- _Quoted text_:
====

12) Despite its enormous military superiority and the fact that this can no longer be used to the same degree as in the past, despite the fact, owing to its budget deficits, that it has been obliged to reduce somewhat its military spending, the US has not given up the modernization of its armaments, developing ever more sophisticated weapons, notably by carrying on with the" Star Wars" project. The use or threat of brute force is now the main means at the US disposal to make its authority respected (even though it does not hesitate to use the weapons of economic war: pressure on international institutions such as the WTO, trade sanctions, etc). The fact that that this weapon has proved to be impotent, or even a factor that increases chaos, as could be seen after the Gulf war and as Somalia has illustrated more recently, can only confirm the insurmountable the capitalist world. The considerable reinforcement we are now seeing of the military capacities of powers like China and Japan, who are competing with the US in South East Asia and the Pacific, can only push the US to develop and to make use of its weaponry.

====

- _Stored data_:
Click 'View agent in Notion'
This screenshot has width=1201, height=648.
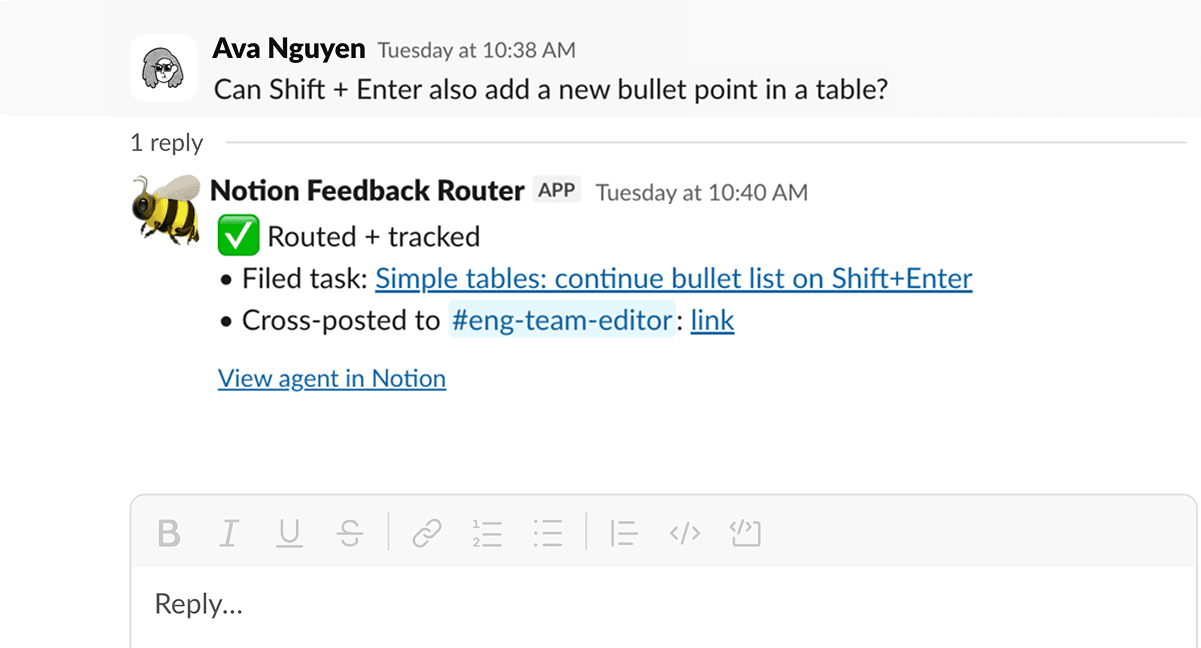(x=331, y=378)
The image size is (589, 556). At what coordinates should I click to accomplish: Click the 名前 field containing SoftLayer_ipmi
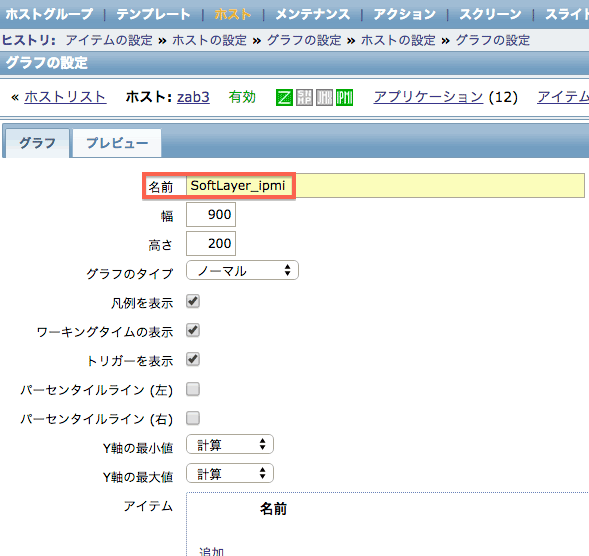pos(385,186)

====

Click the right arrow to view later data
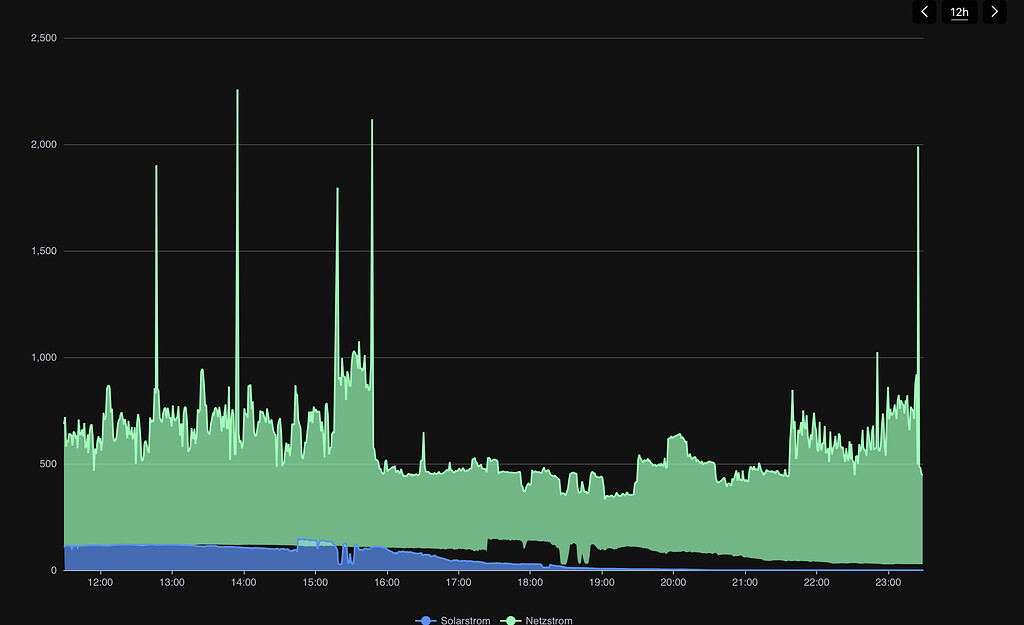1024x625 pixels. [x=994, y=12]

====

- _What is asked_:
1 - Summarize the passage on US military power in two sentences.
2 - Which project does the passage on US military power name as an example of the US continuing to develop more sophisticated weapons?
3 - Pick up the passage on US military power after its final sentence and continue it.

- _Answers by task_:
1 - Although budget deficits have forced the US to reduce its military spending somewhat, it continues to modernize its armaments and develop ever more sophisticated weapons, notably through the "Star Wars" project, and the use or threat of brute force is now its main means of making its authority respected. The considerable reinforcement of the military capacities of China and Japan, which compete with the US in South East Asia and the Pacific, can only push the US to develop and use its weaponry.

2 - The "Star Wars" project.

3 -
13) The bloody chaos in imperialist relations which characterizes the world situation today has a privileged place in the peripheral countries, but the example of ex-Yugoslavia a few hundred kilometers from the big industrial concentrations of Europe proves that this chaos is approaching the central countries also. To the tens of thousands of deaths provoked by the troubles in Algeria in the last few years, to the million corpses in Rwanda can be added the hundreds of thousands killed in Croatia and Bosnia. In fact, there are now dozens of bloody confrontations in Africa, Asia and Latin America, witness to the indescribable chaos which decomposing capitalism is engendering in society. In this sense, the more or less general complicity over the massacres in Chechnya perpetrated by the Russian army, which is trying to prevent the break-up of Russia in the wake of the dislocation of the old USSR, reveals the anxiety of the ruling class about the prospect of intensifying chaos. It has to be said clearly: only the overthrow of capitalism by the proletariat can prevent this growing chaos leading to the destruction of humanity.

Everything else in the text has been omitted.